━━ SUPPLIED MATERIAL

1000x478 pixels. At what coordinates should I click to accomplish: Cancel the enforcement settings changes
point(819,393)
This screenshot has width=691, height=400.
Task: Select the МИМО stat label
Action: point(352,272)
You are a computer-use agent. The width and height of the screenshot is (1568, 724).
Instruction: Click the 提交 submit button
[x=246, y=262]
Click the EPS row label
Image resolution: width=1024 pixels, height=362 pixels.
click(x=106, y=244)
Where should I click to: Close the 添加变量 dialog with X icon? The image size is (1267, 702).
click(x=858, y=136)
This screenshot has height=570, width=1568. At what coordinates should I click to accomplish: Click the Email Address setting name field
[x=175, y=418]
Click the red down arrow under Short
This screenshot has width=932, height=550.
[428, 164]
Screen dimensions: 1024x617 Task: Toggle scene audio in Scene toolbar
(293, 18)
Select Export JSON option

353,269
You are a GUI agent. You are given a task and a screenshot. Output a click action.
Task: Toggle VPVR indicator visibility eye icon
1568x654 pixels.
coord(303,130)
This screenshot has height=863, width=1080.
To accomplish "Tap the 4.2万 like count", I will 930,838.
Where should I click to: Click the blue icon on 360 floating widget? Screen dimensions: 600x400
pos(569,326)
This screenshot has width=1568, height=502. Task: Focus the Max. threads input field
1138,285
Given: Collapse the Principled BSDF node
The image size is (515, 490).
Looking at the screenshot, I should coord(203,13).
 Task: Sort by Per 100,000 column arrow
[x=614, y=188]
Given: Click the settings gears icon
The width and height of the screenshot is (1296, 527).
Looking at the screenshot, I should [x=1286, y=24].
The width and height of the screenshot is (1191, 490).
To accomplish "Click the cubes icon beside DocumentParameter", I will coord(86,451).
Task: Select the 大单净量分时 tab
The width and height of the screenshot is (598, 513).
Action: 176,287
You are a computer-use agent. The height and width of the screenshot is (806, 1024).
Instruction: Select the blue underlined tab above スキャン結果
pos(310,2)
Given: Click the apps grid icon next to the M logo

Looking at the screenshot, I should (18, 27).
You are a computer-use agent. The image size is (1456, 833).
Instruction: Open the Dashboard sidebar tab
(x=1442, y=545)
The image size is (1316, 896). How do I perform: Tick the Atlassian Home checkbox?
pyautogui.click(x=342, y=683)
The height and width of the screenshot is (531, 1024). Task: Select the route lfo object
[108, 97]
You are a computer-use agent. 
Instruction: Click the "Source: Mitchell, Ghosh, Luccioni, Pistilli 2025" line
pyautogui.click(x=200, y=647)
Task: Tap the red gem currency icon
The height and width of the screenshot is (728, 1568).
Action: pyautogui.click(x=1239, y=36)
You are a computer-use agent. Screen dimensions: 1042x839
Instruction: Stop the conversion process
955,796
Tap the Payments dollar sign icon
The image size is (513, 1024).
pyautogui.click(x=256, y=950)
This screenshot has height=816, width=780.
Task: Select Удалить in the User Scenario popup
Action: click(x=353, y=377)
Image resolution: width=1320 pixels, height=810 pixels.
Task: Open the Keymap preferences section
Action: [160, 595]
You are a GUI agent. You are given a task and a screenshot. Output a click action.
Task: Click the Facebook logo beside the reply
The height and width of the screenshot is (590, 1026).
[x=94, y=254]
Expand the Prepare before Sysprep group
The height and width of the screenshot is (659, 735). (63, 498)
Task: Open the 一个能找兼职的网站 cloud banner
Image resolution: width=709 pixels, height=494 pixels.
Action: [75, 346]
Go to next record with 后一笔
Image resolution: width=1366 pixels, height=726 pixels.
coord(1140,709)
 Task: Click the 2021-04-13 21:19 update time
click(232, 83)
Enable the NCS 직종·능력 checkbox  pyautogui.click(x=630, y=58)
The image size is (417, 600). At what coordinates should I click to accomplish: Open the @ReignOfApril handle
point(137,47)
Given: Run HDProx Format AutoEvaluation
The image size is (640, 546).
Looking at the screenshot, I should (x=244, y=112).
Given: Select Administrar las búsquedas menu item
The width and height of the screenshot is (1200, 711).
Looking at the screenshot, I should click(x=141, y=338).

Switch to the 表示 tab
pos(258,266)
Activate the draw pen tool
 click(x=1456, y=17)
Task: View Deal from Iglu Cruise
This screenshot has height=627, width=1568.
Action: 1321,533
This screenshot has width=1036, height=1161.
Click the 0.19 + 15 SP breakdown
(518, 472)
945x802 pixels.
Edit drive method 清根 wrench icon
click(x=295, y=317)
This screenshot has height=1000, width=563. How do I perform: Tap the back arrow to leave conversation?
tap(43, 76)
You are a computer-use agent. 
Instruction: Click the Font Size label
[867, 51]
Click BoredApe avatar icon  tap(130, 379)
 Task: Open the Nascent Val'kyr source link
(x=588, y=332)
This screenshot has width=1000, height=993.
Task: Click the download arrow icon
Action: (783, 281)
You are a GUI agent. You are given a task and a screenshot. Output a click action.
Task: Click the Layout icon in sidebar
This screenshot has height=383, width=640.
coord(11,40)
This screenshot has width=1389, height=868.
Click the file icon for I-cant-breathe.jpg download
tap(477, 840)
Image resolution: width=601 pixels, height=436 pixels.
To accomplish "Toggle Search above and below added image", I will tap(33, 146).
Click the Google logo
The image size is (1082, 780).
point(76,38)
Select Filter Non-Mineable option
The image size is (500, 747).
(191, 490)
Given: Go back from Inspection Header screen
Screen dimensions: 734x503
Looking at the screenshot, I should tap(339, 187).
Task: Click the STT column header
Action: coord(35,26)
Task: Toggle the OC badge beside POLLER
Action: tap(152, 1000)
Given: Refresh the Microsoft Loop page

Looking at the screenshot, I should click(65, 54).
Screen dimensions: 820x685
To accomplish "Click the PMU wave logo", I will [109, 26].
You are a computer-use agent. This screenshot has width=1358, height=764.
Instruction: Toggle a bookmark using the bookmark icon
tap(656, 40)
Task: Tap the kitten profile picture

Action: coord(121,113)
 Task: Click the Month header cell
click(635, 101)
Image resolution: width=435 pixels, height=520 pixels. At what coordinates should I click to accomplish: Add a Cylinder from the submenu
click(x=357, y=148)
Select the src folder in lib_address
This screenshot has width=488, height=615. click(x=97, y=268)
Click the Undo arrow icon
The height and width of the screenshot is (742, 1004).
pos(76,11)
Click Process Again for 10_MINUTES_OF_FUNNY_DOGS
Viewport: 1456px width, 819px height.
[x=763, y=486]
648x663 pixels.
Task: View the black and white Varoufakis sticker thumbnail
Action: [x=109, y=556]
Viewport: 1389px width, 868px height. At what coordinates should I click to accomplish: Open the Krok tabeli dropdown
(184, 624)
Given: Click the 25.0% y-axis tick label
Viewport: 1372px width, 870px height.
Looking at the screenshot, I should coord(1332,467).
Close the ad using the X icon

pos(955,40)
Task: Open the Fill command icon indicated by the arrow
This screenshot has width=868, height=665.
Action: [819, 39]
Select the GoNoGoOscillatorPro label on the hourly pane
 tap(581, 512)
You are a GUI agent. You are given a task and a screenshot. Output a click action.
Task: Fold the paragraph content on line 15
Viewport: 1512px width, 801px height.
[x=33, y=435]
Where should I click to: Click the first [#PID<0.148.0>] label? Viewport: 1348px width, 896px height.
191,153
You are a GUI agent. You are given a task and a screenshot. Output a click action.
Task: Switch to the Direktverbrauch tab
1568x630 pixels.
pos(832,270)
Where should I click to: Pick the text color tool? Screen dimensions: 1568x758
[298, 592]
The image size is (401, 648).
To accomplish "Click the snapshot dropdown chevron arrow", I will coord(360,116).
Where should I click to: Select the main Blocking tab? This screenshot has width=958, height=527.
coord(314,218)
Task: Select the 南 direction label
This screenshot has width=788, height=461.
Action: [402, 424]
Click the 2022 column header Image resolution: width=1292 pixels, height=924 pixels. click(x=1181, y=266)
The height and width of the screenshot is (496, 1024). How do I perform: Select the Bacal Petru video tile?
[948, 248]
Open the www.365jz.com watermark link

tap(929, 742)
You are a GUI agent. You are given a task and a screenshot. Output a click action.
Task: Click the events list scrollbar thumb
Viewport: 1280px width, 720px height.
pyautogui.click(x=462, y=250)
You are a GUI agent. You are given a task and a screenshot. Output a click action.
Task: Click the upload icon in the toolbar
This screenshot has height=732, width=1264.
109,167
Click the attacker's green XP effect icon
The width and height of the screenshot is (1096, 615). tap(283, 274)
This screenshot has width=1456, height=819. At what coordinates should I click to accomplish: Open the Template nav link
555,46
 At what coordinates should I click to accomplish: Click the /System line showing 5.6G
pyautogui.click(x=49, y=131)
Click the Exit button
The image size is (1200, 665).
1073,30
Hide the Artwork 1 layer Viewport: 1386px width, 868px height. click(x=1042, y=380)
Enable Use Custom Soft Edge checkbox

━━━━

[WHAT THE EXERCISE ASKS]:
Retype the portion of the data above that starts on the line with "Task: Open the Nascent Val'kyr source link" and finishes on the line with "Image resolution: width=601", including both of those lines.

[ANSWER AREA]:
 Task: Open the Nascent Val'kyr source link
(x=588, y=332)
This screenshot has width=1000, height=993.
Task: Click the download arrow icon
Action: (783, 281)
You are a GUI agent. You are given a task and a screenshot. Output a click action.
Task: Click the Layout icon in sidebar
This screenshot has height=383, width=640.
coord(11,40)
This screenshot has width=1389, height=868.
Click the file icon for I-cant-breathe.jpg download
tap(477, 840)
Image resolution: width=601 pixels, height=436 pixels.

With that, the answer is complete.